Well enough of my boring life story. Anywho, I apologize if my question didn't make sense. Let me try and clarify. I was looking up what types of substrate to use (especially for beginners. Ahemout and I came across EcoComplete that supposedly carries all the nutrients required for plants to grow (excluding fertilizers). I was wondering if that were true and if I needed to add a layer of additives before actually adding EcoComplete. Hope that maid sense. 

*AND/OR* If you guys had any suggestions on other beginner substrates and so forth.

Thank you guys.

Yay for first Post


----------



## BryceM (Nov 6, 2005)

First, welcome to the site. You might say we're all a bit addicted.

I use Eco Complete in my largest tank. It's a nice overall choice and doesn't really need any other additives. I particularly like its density and dark color. There are plenty of other good choices but Eco works well enough for me.

Except when using ADA substrates it will probably be necessary to supplement with macro and micro fertilizers. What and how much all depends on your exact goals and setup. Feel free to start a "journal" thread where you can request input on your hardware decisions. You'll quickly see that there is no "one right way" to fertilize. Lots of things work, there are a few general principles to understand. Working through it all is 90% of the fun.

Please share your progress as things move along.


----------



## Bert H (Mar 2, 2004)

First off, welcome to apc, glad to have you here!  As Bryce said, you will need to add ferts to the tank. I don't know if you have come across these in your readings, but let me refer you to these which you might find informative:

http://www.aquatic-plants.org/articles/basics/pages/index.html
http://www.rexgrigg.com/
http://www.aquaticplantcentral.com/forumapc/new-planted-aquariums/14684-new-tank-setup-guide-parts-1-a.html


----------



## Philosophos (Mar 1, 2009)

From talking to Tom and Vaughn over at thebarrreport.com, it seems to me that eco-complete is pretty much worthless for nutrients. None of it is bioavailable. I tested the stuff my self, and nothing measurable that I could test for got into the DI H2O after plenty of agitation and weeks of soaking.

Do I still use it? Definitely.
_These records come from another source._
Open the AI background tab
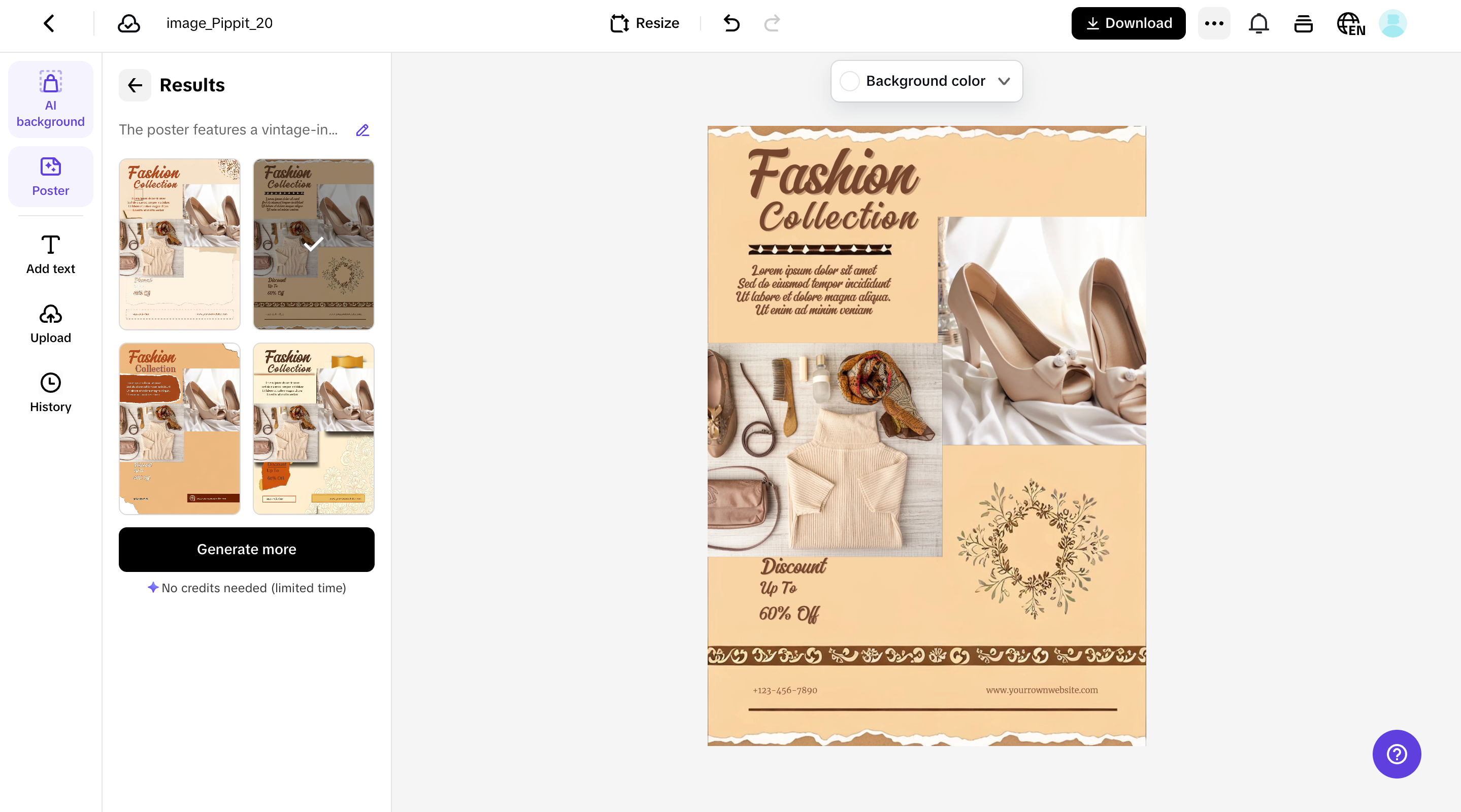The image size is (1461, 812). (50, 98)
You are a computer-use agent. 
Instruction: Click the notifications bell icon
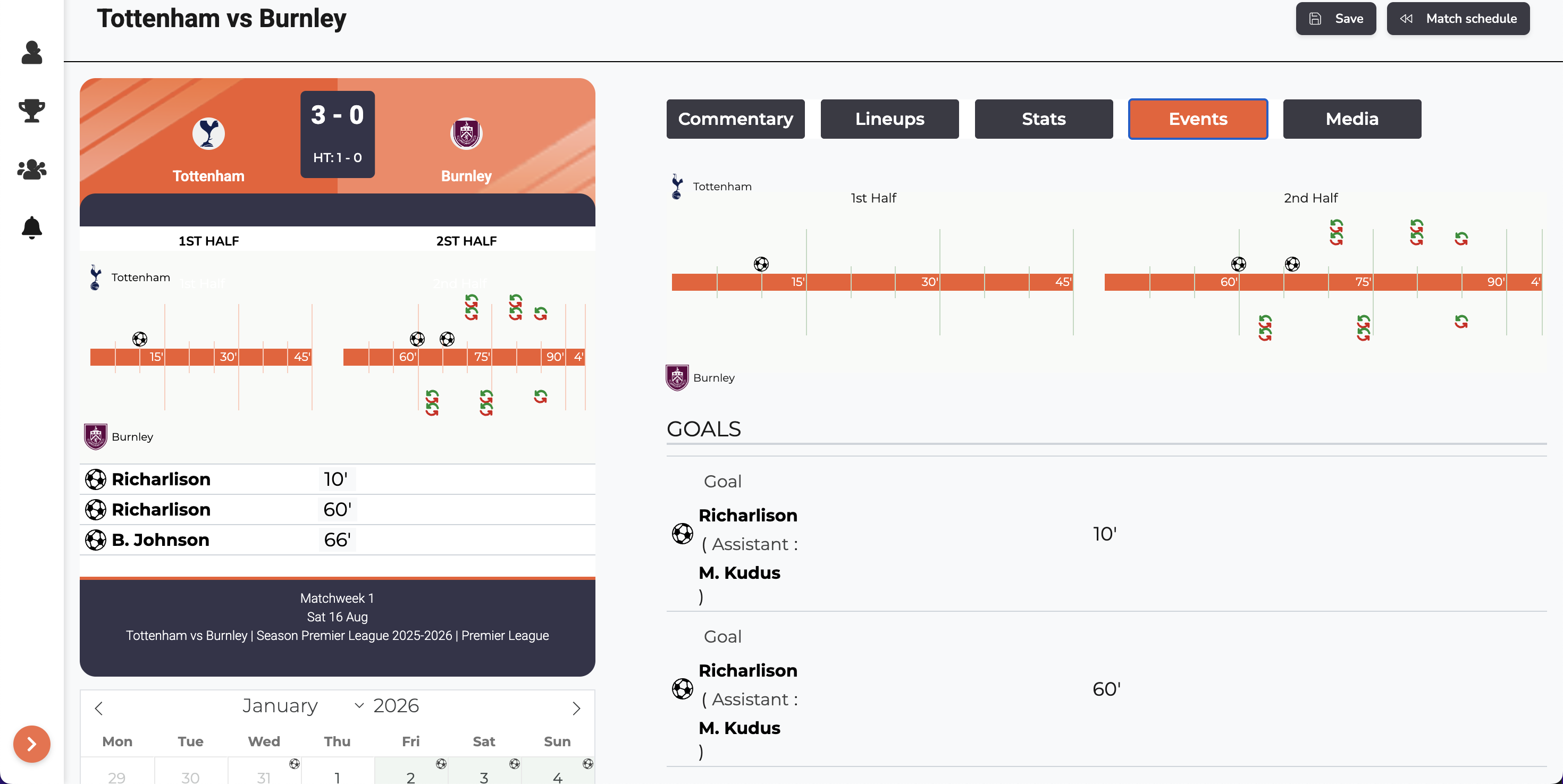31,227
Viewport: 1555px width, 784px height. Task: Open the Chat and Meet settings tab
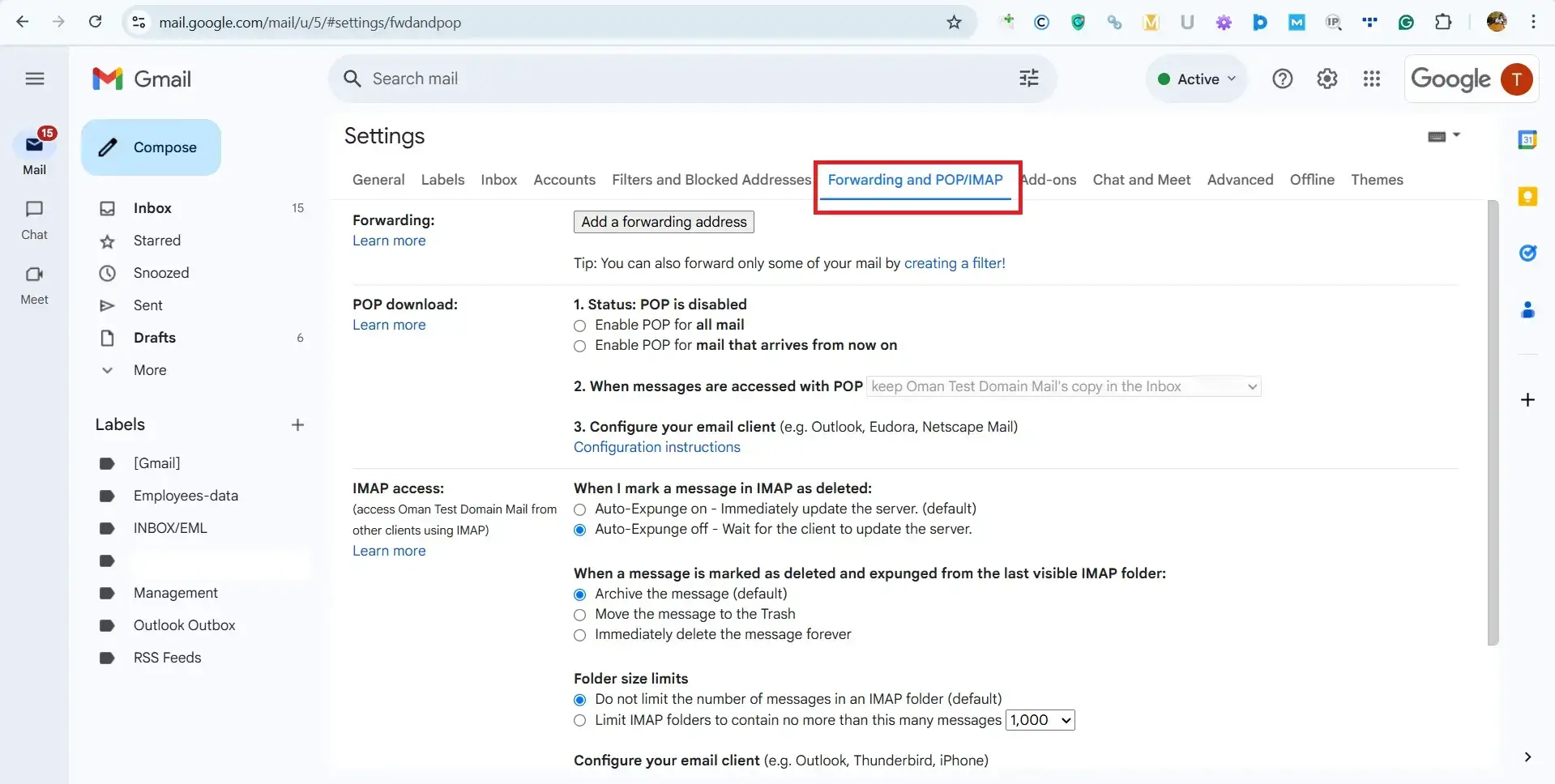(1142, 180)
It's a good rooting substrate, and it can be enhanced with detritus, dry peat, or other addatives/substrate. After a while, it builds up its own nutrients from detritus.

-Philosophos


----------



## Zapins (Jul 28, 2004)

Addicted... haha there should be a word created that describes how many magnitudes above addicted most of us here on this site are 



Philosophos said:


> From talking to Tom and Vaughn over at thebarrreport.com, it seems to me that eco-complete is pretty much worthless for nutrients. None of it is bioavailable. I tested the stuff my self, and nothing measurable that I could test for got into the DI H2O after plenty of agitation and weeks of soaking.
> 
> Do I still use it? Definitely. It's a good rooting substrate, and it can be enhanced with detritus, dry peat, or other addatives/substrate. After a while, it builds up its own nutrients from detritus.
> 
> -Philosophos


I agree 100%. I've never seen Eco give my plants any benefits as a substrate. I consider it pretty much inert, just like fluorite or quartz gravel. You will still need to add both macro and micro nutrients with Eco. I like Eco's dark appearance, but there are tons of other options (like Bryce said)! Fluorite "dark" or Fluorite black are two other examples that come to mind.

Also, you might be interested in trying out soil in your tank. Take a leaf out of the "el natural" style, but beef it up and add high powered lights, CO2 reactors and pressurized CO2 just like a mad scientist! The benefits of no fertilizing and of high tech in one 4 year solution. Then again soil kind of sucks the fun of learning what nutrients plants need and how to dose right out the tank.

Whatever you choose, let us know and definitely start a journal thread! Welcome to our cult 

But like Bryce said, there are many ways


----------